What the task asks:
Within the material below, locate the line with "Click the eye" and the line with "The height and width of the screenshot is (604, 1339).", then return those two lines and all lines between them, exactly as written.

• • •

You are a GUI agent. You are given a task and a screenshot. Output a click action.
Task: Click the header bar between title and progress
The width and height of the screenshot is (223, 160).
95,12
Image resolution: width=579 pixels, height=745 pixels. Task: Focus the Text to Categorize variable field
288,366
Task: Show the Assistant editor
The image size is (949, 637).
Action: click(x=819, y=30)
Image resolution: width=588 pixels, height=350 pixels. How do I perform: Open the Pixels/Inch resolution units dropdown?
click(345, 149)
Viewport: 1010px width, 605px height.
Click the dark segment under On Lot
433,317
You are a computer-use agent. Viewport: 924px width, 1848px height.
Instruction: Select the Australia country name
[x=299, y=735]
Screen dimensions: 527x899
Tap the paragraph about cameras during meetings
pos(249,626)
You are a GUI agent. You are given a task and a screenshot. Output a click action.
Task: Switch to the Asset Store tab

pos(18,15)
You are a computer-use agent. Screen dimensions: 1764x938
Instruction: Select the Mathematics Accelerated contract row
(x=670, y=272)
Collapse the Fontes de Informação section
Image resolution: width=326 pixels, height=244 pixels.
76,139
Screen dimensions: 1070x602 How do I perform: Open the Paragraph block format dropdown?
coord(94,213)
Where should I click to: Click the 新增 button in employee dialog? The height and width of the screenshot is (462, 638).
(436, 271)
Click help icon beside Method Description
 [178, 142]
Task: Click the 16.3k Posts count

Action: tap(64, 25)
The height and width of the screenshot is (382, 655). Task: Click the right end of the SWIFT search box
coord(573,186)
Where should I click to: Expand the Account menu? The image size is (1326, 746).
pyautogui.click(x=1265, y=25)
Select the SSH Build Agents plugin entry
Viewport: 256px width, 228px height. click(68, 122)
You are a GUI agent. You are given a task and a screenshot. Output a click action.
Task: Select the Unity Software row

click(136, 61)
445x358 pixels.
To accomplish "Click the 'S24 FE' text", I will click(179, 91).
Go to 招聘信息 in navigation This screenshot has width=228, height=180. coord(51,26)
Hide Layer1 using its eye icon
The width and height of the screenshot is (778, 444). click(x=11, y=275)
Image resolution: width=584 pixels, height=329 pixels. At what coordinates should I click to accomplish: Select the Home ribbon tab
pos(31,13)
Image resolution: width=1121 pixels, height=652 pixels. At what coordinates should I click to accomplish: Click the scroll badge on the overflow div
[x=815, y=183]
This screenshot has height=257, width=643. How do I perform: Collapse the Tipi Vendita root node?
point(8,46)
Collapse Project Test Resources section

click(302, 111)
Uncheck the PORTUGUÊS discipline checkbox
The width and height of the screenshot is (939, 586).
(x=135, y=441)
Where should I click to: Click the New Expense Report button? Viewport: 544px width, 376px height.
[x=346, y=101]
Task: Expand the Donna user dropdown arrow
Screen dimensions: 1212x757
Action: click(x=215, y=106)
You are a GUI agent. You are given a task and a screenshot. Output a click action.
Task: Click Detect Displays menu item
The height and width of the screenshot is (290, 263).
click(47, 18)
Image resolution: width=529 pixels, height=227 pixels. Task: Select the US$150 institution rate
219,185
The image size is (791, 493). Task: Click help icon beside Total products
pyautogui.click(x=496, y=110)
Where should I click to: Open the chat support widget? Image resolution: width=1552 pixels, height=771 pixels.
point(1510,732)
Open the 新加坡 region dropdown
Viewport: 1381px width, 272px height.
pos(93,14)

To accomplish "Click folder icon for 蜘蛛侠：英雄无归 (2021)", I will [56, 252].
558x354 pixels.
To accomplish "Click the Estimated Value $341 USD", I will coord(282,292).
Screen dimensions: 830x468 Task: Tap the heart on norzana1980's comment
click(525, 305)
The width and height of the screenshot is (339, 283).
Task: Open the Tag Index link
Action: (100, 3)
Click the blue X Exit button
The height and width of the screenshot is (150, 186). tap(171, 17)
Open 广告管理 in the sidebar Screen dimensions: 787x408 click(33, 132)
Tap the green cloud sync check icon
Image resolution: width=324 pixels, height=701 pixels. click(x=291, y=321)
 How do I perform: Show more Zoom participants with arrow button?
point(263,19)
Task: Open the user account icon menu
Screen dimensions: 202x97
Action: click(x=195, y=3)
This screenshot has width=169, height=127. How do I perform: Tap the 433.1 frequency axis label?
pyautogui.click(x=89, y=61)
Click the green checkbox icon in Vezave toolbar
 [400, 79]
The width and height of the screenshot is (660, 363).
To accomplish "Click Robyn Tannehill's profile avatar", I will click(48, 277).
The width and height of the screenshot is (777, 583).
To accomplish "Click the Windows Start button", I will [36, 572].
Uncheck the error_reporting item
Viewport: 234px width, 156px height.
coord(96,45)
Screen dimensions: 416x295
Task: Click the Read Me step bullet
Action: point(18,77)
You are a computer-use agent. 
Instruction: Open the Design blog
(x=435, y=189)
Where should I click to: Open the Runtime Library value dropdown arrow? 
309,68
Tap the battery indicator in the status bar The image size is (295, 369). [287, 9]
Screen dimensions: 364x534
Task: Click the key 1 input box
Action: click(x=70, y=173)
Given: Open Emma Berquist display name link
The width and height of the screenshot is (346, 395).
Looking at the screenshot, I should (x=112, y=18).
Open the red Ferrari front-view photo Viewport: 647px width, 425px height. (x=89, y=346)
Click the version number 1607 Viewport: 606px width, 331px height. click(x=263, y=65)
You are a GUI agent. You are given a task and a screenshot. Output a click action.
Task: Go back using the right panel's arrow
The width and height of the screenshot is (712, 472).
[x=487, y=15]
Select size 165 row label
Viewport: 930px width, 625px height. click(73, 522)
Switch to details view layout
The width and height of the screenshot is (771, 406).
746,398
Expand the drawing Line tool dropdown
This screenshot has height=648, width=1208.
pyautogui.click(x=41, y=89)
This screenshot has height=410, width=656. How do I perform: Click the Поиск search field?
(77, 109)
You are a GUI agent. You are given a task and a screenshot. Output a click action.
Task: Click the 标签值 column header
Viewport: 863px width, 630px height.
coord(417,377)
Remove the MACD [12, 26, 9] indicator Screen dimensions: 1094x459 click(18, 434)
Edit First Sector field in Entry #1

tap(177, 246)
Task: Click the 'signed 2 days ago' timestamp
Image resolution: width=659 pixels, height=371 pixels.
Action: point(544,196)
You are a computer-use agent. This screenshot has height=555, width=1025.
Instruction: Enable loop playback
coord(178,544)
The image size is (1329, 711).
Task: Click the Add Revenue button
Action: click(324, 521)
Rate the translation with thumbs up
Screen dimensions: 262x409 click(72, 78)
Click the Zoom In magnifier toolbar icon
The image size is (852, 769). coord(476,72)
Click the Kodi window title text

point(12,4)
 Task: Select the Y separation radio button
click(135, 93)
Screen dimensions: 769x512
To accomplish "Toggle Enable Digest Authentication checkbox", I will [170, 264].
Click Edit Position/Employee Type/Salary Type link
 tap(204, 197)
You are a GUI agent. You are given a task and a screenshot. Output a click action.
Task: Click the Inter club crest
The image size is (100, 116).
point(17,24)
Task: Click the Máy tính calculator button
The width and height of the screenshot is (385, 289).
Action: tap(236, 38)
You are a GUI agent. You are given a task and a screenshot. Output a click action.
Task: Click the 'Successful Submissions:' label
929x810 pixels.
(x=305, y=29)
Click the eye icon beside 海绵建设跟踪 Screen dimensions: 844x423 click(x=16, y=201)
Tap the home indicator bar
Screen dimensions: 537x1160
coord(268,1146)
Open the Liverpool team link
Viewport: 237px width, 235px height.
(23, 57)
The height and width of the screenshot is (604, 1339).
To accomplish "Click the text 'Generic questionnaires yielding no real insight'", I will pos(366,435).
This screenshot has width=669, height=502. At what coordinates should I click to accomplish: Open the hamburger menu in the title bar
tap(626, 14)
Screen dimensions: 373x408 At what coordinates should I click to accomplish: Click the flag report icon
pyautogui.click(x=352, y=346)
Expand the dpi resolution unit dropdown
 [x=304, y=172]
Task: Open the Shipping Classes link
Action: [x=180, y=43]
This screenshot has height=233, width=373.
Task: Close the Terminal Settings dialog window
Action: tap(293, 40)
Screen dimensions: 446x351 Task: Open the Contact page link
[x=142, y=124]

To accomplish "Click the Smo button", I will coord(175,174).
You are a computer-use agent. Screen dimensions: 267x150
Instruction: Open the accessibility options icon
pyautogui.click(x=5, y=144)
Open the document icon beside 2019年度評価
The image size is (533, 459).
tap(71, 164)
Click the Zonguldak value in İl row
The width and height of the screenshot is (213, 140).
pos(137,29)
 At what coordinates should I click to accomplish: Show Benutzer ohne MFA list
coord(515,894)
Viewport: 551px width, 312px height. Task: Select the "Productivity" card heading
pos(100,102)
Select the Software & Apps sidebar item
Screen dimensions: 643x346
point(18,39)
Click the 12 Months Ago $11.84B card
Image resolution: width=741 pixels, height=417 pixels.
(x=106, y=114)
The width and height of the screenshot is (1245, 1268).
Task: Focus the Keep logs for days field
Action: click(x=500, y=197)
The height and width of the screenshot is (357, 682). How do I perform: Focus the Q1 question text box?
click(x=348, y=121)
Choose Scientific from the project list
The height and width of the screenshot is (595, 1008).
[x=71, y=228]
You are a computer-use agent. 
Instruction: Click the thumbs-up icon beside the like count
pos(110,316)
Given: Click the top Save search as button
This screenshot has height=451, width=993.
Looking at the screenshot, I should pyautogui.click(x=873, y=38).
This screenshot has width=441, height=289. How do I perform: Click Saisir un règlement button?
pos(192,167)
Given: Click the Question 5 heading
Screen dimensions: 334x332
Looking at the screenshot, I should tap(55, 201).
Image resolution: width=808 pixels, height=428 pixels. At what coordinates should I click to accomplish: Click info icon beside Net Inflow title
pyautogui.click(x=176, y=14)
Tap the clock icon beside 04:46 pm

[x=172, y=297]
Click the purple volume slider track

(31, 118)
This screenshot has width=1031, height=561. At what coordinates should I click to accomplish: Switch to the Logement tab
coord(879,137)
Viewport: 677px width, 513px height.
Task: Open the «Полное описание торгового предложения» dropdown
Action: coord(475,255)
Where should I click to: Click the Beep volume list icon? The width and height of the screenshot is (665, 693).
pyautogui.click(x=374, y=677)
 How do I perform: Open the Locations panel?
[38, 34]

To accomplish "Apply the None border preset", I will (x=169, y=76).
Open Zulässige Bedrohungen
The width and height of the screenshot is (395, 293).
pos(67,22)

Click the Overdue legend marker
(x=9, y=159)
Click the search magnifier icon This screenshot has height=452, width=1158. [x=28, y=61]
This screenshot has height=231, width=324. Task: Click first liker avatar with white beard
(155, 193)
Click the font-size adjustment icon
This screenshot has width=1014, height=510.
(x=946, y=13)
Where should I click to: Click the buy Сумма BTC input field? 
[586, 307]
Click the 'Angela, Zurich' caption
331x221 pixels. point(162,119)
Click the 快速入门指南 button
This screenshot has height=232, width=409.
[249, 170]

• • •

Response below:
Click the eye icon beside 海绵建设跟踪 Screen dimensions: 844x423 click(x=16, y=201)
Tap the home indicator bar
Screen dimensions: 537x1160
coord(268,1146)
Open the Liverpool team link
Viewport: 237px width, 235px height.
(23, 57)
The height and width of the screenshot is (604, 1339).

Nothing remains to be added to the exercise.